Drawing a blank.

Sunday, November 25th, 2007

I really wish I had something interesting and intellectually stimulating to say today, but…I just don’t.

Maybe I’ve been too ambitious about this whole NaBloPoMo thing—not ambitious as regards the frequency of my updates, but rather as regards the scope. Blogging every day doesn’t necessarily mean writing a tome every day, it just means posting something every day. But for whatever reason, I’ve felt like it was a cop-out to just post a link or a one-line blurb and consider my job done for the day. So I’ve made a real effort to post more substantial pieces of writing every day over the past month.

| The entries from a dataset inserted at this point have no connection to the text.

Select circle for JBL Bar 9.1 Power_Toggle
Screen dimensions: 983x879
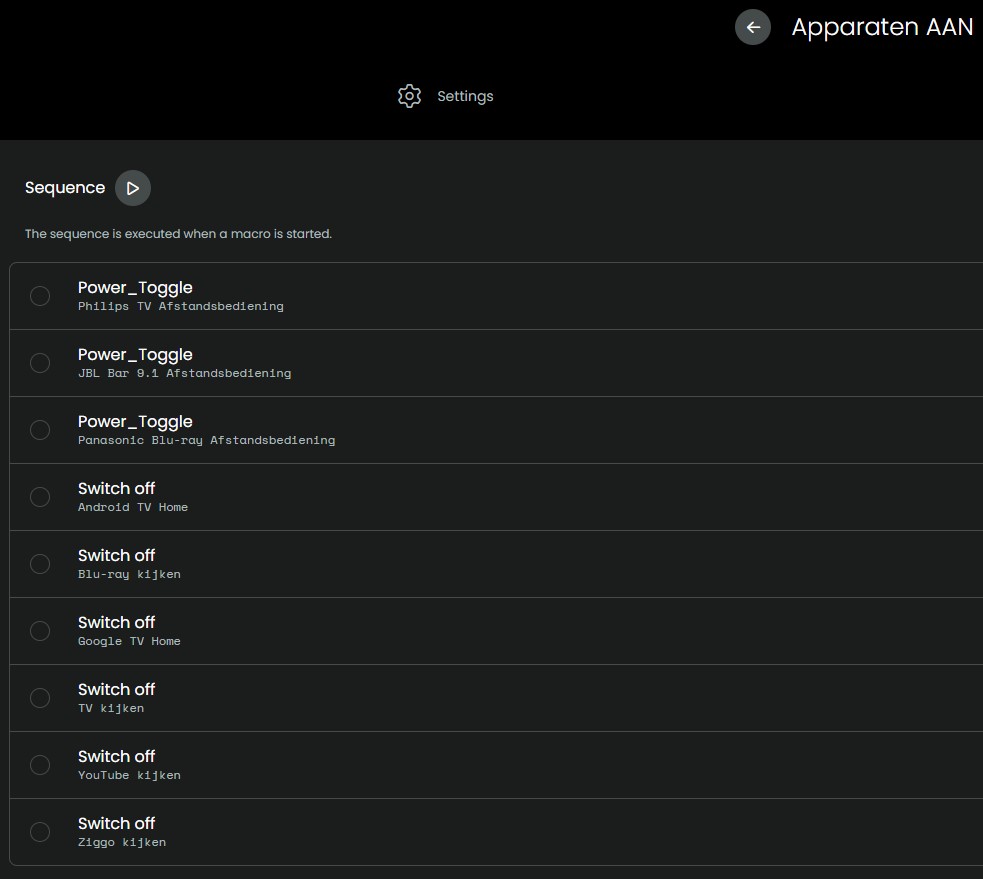tap(40, 363)
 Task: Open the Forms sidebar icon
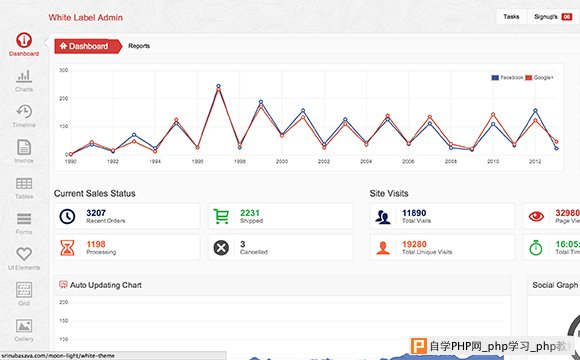click(x=24, y=219)
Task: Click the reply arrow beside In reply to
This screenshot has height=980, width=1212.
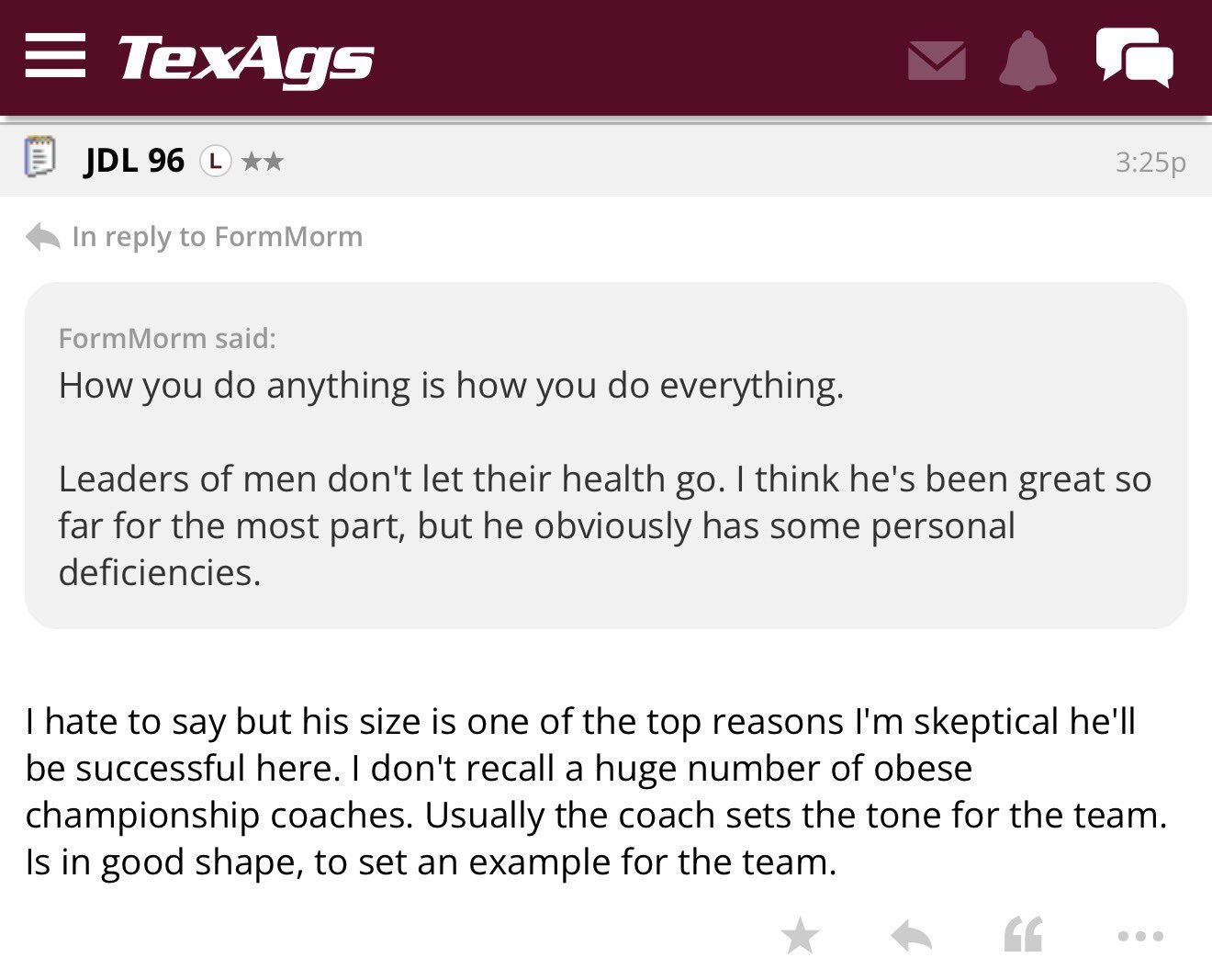Action: (x=43, y=237)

As I’ve said before, this hasn’t been as hard as I thought it would be. The blog is called Wordridden, after all; brevity has never been my strong point. But tonight I feel too tense and unfocused and uninspired to write anything that makes any sense. I’ve been fretting for hours, trying to come up with something, anything to write about, and I’m at a loss. I’ve been feeling like a columnist with a deadline rapidly approaching and an editor breathing down her neck, or like a student pulling an all-nighter, with a paper to write and no good arguments to make.

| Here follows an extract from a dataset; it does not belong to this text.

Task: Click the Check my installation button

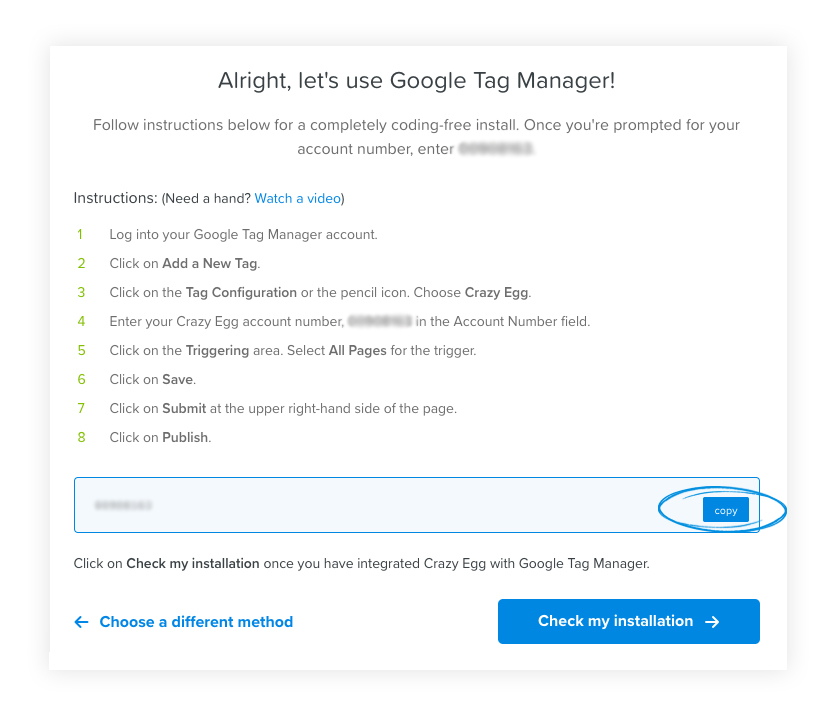Action: (628, 621)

Actually, as I wrote that last paragraph, I suddenly remembered just such a situation when I was at Mount Holyoke. I was a terrible procrastinator as an undergrad; all of my papers were written at the last minute, usually during late- or all-nighters involving lots of coffee and ramen noodles (of course). Even though this was stressful, I always knew I would get the work done on time, because I always knew what I needed to write about—the problem was just sitting down and getting it done.

But one night I had to write a paper about Tristan and Iseult for my medieval lit class, and I could not for the life of me think of a single thing to write. Nothing. Nada. I remember sitting and squirming in front of my word processor for hours, the cursor blinking balefully, my mind a blank. As night marched on towards dawn, I got more and more agitated as I faced the possibility that this time, for the first time, I might not pull it off—I might not get the paper done after all.

Finally, at 4 a.m., I had a brainstorm and decided to write about the period Tristan and Iseult spend in the forest of Morois, and how the forest allows them to descend into anarchy because it’s a place outside of society, and almost outside of reality. I really felt like I was grasping at straws, but I got the paper done on time and got a good grade, so there you go.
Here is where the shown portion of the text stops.